4:13 Paul knows how dangerous ignorance can be; therefore, he doesn’t want the Thessalonians to be uninformed. An ignorant Christian can become a hopeless Christian. And as sure as wrong doctrine leads to wrong beliefs, wrong beliefs lead to wrong living. To know the truth is to be set free from the hopelessness of ignorance. As Jesus said, the truth shall set us free (see John 8:32).

5:1 Paul knows the Thessalonians want to hear about the times and the seasons—that is, they want a timeline for Jesus’s return. But the illustrations Paul uses here remind us that we will not get one. After all, if we’re busily looking at dates on the calendar we’ll fail to look for the Lord. Jesus’s second coming is imminent—that is, we should expect him to return at any time. It could be tomorrow or it could be in a hundred years. One thing is certain: It will be a surprise for people who do not expect it.

5:2 The day of the Lord is the future time of judgment and blessing after the rapture through the conclusion of the millennial kingdom (see Isa 13:9-11; Joel 2:28-32; Zeph 1:14-18; 3:14-15). Paul says Jesus will return like a thief in the night (5:2). A thief does not send a note in advance. He doesn’t say, “Tomorrow night, around 11:00 pm, I plan to break your back door with a sledgehammer and take your television.” So, if you are not prepared for a thief to arrive at any hour, you are not prepared at all.

5:3 The other analogy Paul uses here is labor pains (5:3). Doctors can tell mothers when they think a particular baby will arrive, but mothers know that the baby will ultimately choose the time of his arrival. And when baby decides to come, Mom isn’t going anywhere. In one moment, everything changes for her. The day of the Lord is that time after the rapture when God directly intervenes in world affairs for judgment during the tribulation and for blessings in Messiah’s millennial reign.

5:4-5 Jesus’s return will be a surprise for nonbelievers, but it should not be a surprise for Christians. You are not in the dark, for this day to surprise you (5:4). If you are a Christian, you should not be staggering through life like everyone else. You do not belong to the night because you are all children of light and children of the day (5:5). Therefore, you ought to be living with grateful assurance, knowing you are headed to glory and not to the wrath of the tribulation (5:9). Your knowledge of the future should grant you confidence in the present.
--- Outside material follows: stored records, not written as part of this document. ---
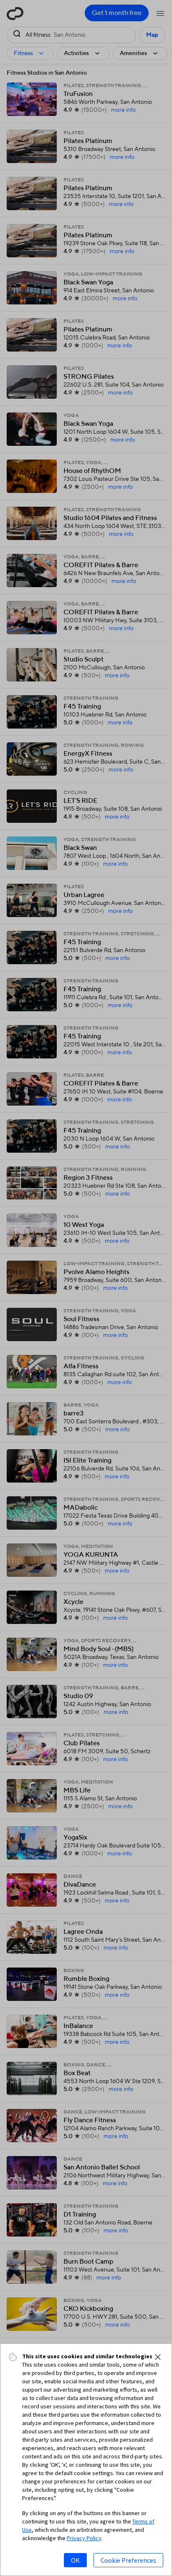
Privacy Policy (84, 2538)
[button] (158, 2357)
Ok (75, 2560)
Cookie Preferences (128, 2560)
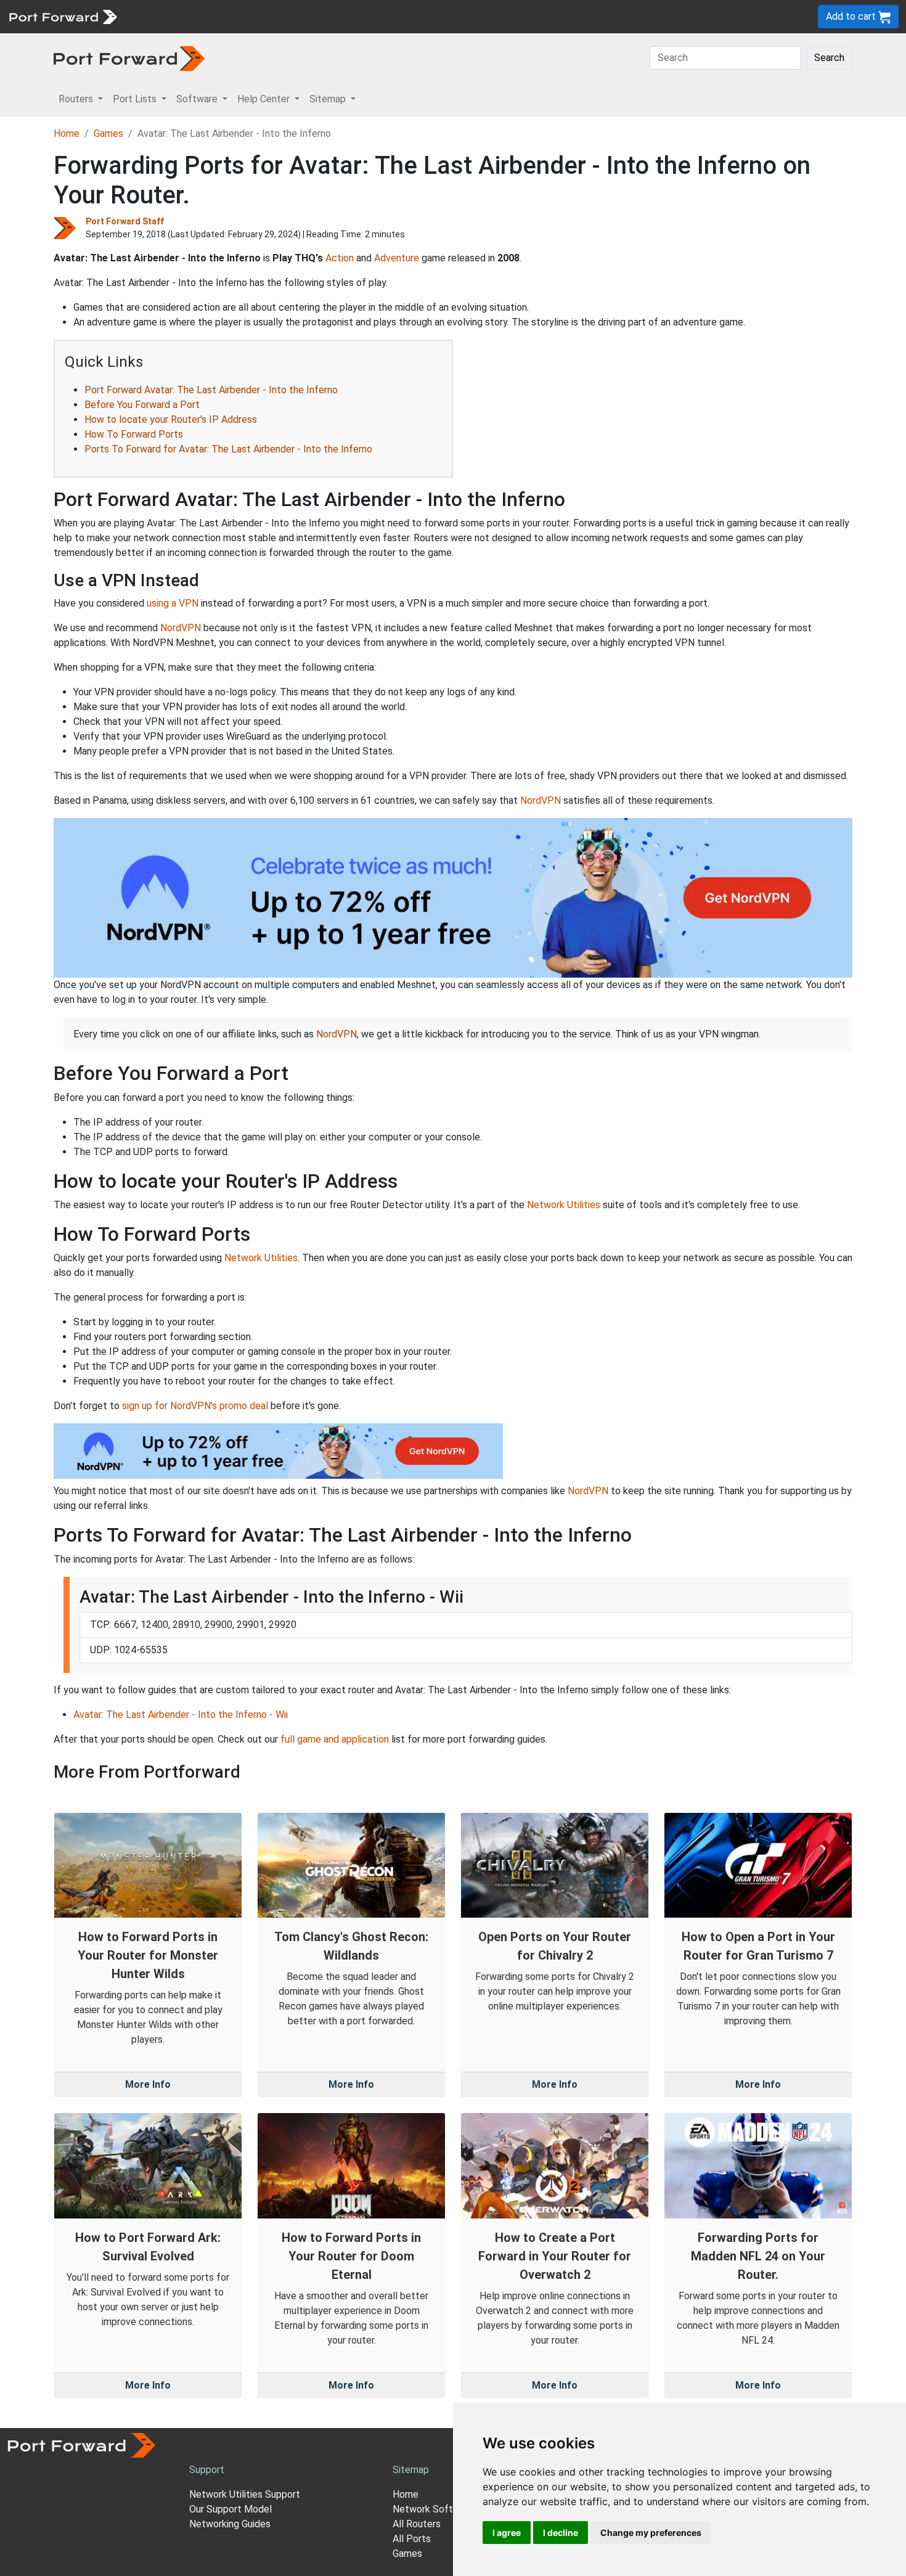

5:6-10 We must stay awake and be self-controlled (5:6), rather than sleep and get drunk (5:7)—which is a reference to spiritual soberness and spiritual drunkenness. To do this, we need three things: faith, hope, and love. We must put these on: the armor of faith and love and the helmet of the hope of salvation (5:8). Without these, we have no protection in this world. With them, however, we can be confident in our deliverance since God has not destined us for wrath (5:9).

5:11 Here is that command again: encourage one another. And this time Paul adds, build each other up. These theological truths are not for personal education alone but for our corporate edification. We stand or we fall—together.